N: “… they’re bad for the environment, right?!”
A: “Yeah, so it seems.”
N: “Y’know, if a teevee journalist stopped me on the street and asked if I thought patio heaters were releasing too much carbon, I would say Not really, this is worse — *parp*!”
(Not verbatim — it happened yesterday. Cannae remember it word for word.)
(The House uses a lot of patio heaters.)
Jane Austen, not very successful author
If Jane Austen was alive today, she might not be able to find a publisher. Well, that inspires a lot of hope amongst writers, I’m sure.
Heh.
Toxic chemicals in food — good / bad idea (not sarcastic or rhetorical)
Probably my favourite quote for today: “The Beijing News said on Friday the latest steps included seeking feedback from citizens about a new regulation banning toxic nitrates in restaurants, and fining food makers up to 500,000 yuan ($66,000) for problematic products.”
Because, you know, citizens may not want to ban toxic chemicals in their restaurant food.
GM protestors f*%^ up big time, blame someone else
Hey, I’m not too keen on GM food either (I’m of the school of thought that if you fuck with Nature too much, Nature’s gonna bite back), but this is too funny:
The operation to sabotage the government’s GM potato trial was planned with care and under conditions of great secrecy. Two hundred and fifty protesters swooped on the 16-hectare site outside Hull, armed with shovels and filled with indignation.
They had the wrong field. They sabotaged a non-GM bean crop instead.
In a statement Mutatoes.org said: “With the information that we had and the short timescale available to us … we sincerely believed this to be the correct field. The public were not given sufficient information by the government, who supplied only a four-figure grid reference for the location of the trial.”

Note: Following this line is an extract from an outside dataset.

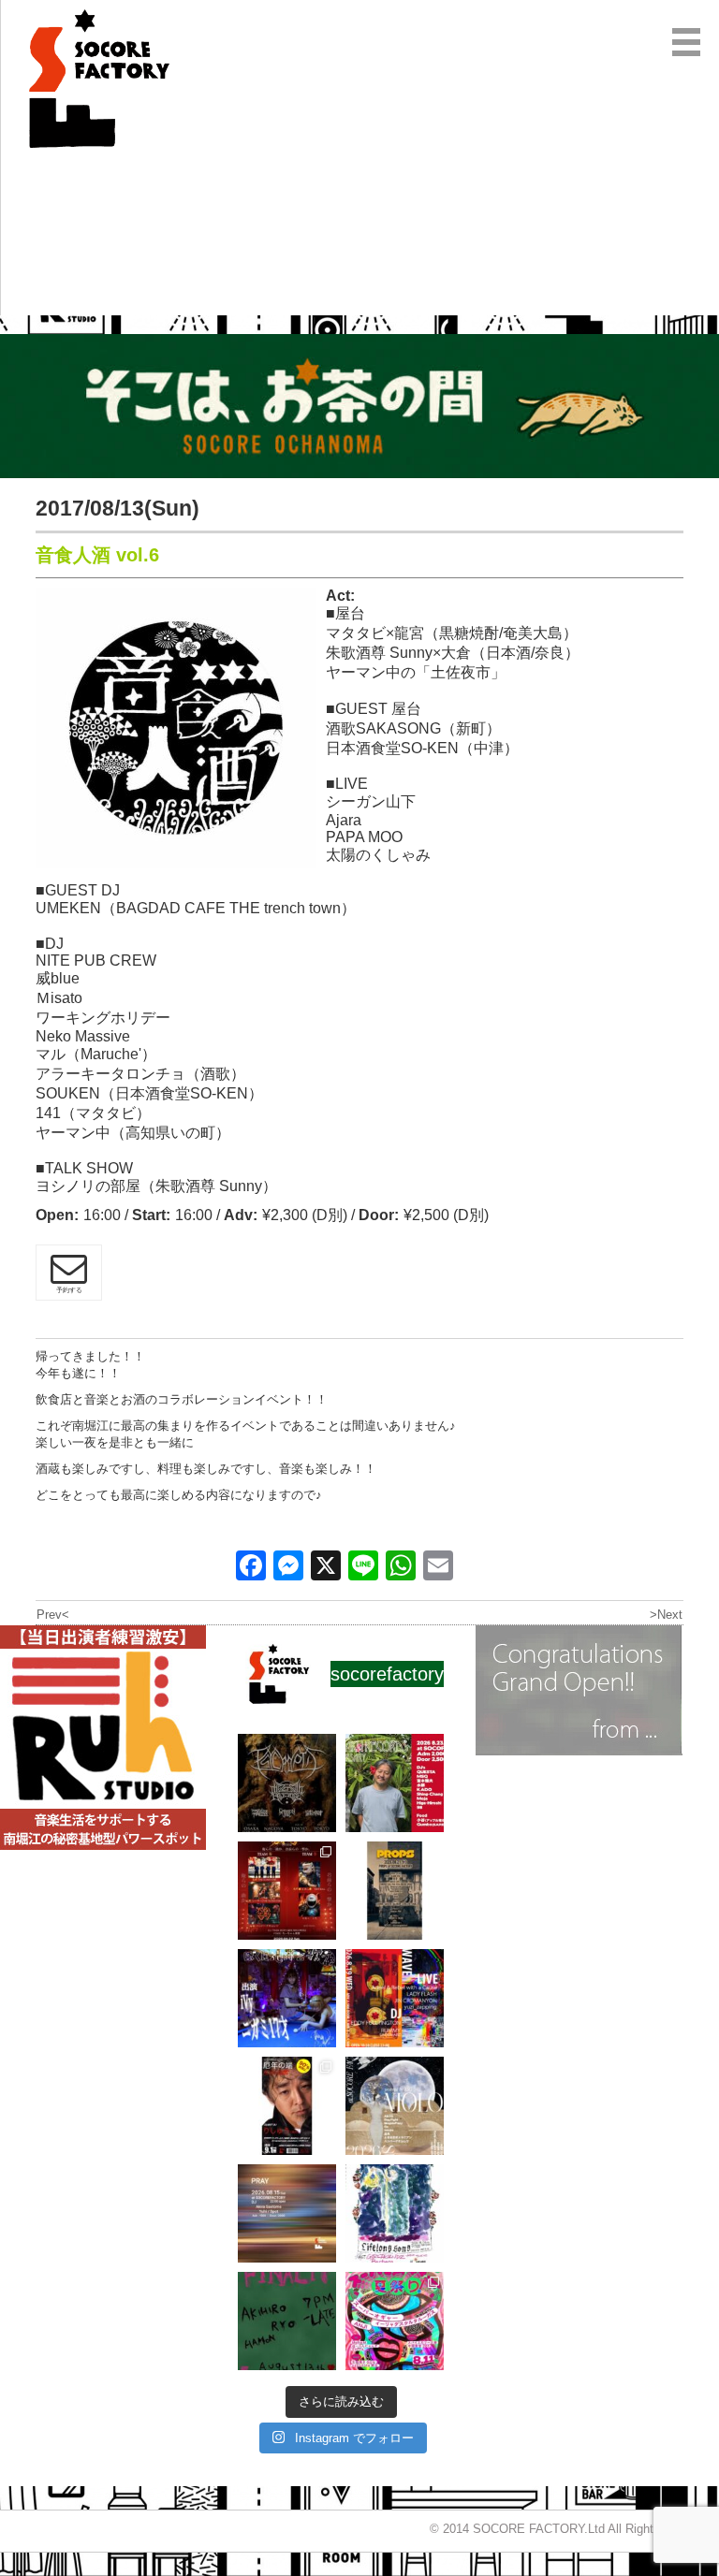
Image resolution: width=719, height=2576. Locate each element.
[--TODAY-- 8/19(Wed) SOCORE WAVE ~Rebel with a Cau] (394, 1998)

Hm. Government plans GM trial. GM protestors target GM trial. And they BLAME the government for not supplying complete information on its location?
Funny that.
The title makes it worth it
A real classic on indexed: If angle A is unknown, consider eating fewer cookies.
You know you’re in Glasgow when…
… an acceptable office motivational technique involves liberal use of the phrase, “I’ll cut you.”